What To Expect When Expecting a Woolly Mammoth

What happens when you try to bring back the woolly mammoth from extinction? According to Professor George Church, from Harvard University, we will know in 2 years or so (give or take 10 years) [1].

The woolly mammoth went extinct about 4,000 years ago, but it actually started dying out about 40,000 ago in the Quaternary Extinction Event [2]. It’s a very familiar tale to most of us today- human actions and climate change are the main reasons why the woolly mammoth started to die out [2]. There are debates on which of the two had a greater effect on the mammoths, but the result remained the same- an extinct species. Now, the way it used to work is that once a species goes extinct we only have records (via DNA, fossils, samples, etc..) left to work with and understand these long gone species. In fact, scientists have found woolly mammoth bones, preserved carcases, and tusks (unsurprising, given the extensive amount of ivory poaching still going on). Using these samples, scientists have sequenced them to the best of their ability, given that DNA will naturally degrade over time, and then studied them to learn more. But, what if there was a way to bring them back and learn even more?

The short answer is that we can’t bring it back completely, but we can create (or attempt to create) a sort of hybrid elephant-mammoth creature (totally not scary at all). That is the ultimate goal of the Revive and Restore Project being helmed by Professor George Church for the woolly mammoth [3]. The plan is fairly straightforward. They are using CRISPR ( clustered regularly interspaced short palindromic repeats), which allows scientists to precisely target areas in DNA, to take mammoth genes and insert it into the genome of an Asian elephant [3]. Once the genes are inserted, the full genome is placed in an egg. Then, the clone is allowed to grow in an artificial womb.

As I mentioned this project is being advertised as a woolly mammoth revival project, but it is more like a hybrid Asian elephant-woolly mammoth creature, which is also a bit of a stretch because the reality is that it’s primarily an enhanced Asian elephant.

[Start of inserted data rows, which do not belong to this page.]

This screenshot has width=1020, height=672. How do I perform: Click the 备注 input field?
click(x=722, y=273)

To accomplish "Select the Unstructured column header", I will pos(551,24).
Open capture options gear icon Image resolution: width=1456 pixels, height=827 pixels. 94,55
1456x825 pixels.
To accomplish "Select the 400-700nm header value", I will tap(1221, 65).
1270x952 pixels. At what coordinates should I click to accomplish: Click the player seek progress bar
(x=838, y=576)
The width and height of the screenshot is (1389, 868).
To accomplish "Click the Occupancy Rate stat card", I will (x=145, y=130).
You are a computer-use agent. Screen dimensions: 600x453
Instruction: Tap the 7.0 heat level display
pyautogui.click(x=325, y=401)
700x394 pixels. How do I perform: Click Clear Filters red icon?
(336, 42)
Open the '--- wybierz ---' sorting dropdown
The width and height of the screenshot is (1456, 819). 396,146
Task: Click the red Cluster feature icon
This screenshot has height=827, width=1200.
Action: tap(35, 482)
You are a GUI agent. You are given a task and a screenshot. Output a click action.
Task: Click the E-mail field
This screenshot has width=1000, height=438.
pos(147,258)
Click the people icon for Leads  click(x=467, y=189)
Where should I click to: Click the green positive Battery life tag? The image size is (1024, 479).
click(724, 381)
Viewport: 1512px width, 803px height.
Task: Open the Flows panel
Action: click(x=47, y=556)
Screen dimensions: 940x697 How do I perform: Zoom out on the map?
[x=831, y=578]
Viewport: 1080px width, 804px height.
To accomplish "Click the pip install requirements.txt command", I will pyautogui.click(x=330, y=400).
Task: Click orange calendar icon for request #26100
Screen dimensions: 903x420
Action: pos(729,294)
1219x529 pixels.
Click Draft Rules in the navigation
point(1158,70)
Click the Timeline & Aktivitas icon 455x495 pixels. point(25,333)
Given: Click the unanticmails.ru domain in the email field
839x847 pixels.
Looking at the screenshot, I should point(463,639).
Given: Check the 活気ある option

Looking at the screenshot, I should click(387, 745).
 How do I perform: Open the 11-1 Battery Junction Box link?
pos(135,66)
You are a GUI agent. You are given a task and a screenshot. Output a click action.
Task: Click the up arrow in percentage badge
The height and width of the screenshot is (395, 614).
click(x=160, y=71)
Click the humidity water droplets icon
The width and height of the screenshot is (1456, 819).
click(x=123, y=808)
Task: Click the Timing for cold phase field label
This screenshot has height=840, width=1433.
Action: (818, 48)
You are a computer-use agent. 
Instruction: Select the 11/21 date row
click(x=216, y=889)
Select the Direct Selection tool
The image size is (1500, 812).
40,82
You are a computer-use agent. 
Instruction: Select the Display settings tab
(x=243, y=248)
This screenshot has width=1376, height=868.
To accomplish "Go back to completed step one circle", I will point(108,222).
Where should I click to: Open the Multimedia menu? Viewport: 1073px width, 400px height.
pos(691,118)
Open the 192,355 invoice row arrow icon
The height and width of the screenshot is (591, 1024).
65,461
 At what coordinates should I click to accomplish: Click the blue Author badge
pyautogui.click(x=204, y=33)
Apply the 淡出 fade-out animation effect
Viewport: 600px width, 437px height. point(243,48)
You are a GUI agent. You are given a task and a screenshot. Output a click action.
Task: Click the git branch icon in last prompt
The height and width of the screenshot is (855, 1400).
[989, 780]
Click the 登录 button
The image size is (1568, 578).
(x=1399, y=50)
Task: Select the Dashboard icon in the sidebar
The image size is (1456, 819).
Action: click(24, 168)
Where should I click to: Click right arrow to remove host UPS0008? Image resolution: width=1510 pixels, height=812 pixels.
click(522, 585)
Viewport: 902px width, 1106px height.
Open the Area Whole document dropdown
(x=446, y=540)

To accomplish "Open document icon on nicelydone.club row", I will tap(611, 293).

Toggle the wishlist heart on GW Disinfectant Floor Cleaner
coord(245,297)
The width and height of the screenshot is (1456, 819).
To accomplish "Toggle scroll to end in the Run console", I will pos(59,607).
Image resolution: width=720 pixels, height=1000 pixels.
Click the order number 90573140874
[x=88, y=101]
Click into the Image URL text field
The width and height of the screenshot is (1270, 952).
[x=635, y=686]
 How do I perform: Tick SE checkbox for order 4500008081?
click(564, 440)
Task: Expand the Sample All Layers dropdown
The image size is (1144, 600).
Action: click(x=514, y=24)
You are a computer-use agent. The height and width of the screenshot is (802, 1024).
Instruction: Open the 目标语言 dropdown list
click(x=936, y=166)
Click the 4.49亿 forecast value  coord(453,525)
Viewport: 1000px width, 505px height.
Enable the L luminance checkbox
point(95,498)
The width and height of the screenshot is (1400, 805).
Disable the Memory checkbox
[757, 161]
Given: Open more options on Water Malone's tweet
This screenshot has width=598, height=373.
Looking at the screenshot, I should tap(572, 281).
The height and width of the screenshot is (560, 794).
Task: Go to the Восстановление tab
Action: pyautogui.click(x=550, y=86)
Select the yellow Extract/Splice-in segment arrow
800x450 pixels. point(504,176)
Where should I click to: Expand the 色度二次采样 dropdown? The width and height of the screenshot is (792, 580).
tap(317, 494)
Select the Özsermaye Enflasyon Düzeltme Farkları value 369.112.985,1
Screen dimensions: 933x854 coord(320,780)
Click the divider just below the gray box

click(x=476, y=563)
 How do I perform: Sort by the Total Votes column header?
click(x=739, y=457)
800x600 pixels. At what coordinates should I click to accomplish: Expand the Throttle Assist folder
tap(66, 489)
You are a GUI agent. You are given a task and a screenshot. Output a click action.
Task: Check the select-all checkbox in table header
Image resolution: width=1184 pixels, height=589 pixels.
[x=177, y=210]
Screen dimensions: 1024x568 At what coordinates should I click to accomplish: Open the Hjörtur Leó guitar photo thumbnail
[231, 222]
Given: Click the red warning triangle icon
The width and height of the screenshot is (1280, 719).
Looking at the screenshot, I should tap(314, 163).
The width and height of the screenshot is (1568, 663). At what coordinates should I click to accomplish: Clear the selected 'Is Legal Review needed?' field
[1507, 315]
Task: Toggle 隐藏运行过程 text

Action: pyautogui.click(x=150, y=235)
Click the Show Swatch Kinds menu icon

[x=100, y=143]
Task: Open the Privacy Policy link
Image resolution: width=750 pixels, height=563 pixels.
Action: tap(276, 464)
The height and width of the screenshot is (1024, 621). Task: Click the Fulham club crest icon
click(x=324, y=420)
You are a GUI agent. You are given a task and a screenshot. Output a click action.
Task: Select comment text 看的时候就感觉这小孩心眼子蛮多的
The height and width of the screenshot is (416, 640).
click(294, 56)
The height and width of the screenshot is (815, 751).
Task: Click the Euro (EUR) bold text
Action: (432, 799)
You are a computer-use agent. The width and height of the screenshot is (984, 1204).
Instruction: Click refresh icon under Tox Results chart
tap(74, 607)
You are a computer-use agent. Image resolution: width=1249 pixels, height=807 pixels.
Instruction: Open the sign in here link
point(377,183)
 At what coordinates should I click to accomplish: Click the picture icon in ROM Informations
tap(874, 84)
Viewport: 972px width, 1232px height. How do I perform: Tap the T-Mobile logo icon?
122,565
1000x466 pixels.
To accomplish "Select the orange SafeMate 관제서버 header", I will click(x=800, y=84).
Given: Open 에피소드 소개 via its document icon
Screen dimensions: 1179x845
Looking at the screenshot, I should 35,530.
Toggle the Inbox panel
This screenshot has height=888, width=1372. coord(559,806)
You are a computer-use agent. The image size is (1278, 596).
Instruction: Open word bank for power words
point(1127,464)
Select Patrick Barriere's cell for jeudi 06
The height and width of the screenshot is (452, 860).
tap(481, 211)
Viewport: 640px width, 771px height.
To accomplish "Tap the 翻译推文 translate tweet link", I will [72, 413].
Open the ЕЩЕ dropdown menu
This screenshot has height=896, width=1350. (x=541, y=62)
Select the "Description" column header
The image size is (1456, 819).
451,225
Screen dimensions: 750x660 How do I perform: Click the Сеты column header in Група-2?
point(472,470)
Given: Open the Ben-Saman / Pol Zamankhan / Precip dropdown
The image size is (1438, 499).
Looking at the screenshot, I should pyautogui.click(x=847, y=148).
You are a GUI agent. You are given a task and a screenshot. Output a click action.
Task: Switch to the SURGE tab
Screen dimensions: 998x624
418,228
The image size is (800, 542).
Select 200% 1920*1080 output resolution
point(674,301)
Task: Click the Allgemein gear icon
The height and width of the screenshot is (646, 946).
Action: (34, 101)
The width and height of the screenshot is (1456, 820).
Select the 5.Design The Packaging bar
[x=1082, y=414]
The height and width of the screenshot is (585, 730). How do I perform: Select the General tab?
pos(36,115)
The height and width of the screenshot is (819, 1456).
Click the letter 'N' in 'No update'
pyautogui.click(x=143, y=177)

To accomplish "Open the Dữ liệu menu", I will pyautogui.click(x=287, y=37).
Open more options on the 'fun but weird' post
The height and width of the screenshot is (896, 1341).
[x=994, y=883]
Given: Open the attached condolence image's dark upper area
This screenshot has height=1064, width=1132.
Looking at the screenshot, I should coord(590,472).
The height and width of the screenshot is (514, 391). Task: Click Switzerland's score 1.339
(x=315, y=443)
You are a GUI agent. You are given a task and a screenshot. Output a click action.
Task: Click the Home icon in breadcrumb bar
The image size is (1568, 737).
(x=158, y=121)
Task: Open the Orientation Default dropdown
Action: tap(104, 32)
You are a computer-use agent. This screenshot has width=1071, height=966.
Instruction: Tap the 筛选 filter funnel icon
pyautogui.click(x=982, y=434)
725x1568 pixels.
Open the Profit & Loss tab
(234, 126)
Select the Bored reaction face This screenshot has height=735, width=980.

For Professor Church, the main goal is to create an Asian elephant that is capable of living in more environments, especially colder environments [3]. In fact, the genes that they are inserting into the Asian elephant genome are meant to give the elephant three major adaptations [3]. The first is giving them thicker body hair to protect them from the cold. The second is increasing their body fat so that they can withstand the cold and fast. The third is allowing them to increase blood oxygen release (to keep blood-oxygen levels stable) at low temperature. All of these would allow the Asian elephant to move into areas like tundras in Canada or Russia [1].

So why the Asian elephant and not any other elephants? Asian elephants are the closest relatives to woolly mammoths to the point that they are probably capable of mating with woolly mammoths (if they were still here). This is important for a few reasons. Their close relations makes it easier to integrate the new genes without rejection, which in turn increases the chances that a viable offspring would be produced. Also, the Asian elephants would, ideally, be able to mate with this enhanced elephant and produce more offsprings to expand their population. This becomes important because the goal is to help Asian elephants survive and not go extinct due to climate change or human effects [1].

A big ethical question here is whether these enhanced Asian elephants are actually Asian elephants or something else because if you modify a creature, the new creature is something new and not the same as the original. Are they the same or different? These questions will become increasingly important and difficult to answer as more creatures face extinction and we become desperate in our attempts to save them.

Now the last issue in this endeavour is the artificial womb. They are using an artificial womb because the offspring is expected to be bigger than a normal Asian elephant offsprings, so putting a female elephant through this process would be an ethical grey area as her life would probably be endangered by the process [1]. Creating a womb to mimic real ones is extremely difficult to accomplish and Professor Church and his team have not done so yet. You would have to accommodate all the nutritional needs, oxygen levels, pressure, and many other factors in order to bring the offspring to term. This is probably one of their most ambitious and difficult tasks they will face. If they can get to this point, then it would take 2 years to bring the offspring to term.

Hopefully, they are able to do this because it would be revolutionary for many different parts of science from conservation and genetic engineering to human birthing issues. Professor Church and his team estimate that a 10-year timeline is to be expected before the final result [4]. So until then we wait and imagine what may come of this project. What other species would you like to bring back? Dinosaurs don’t count (their DNA is probably too degraded to glean any information from).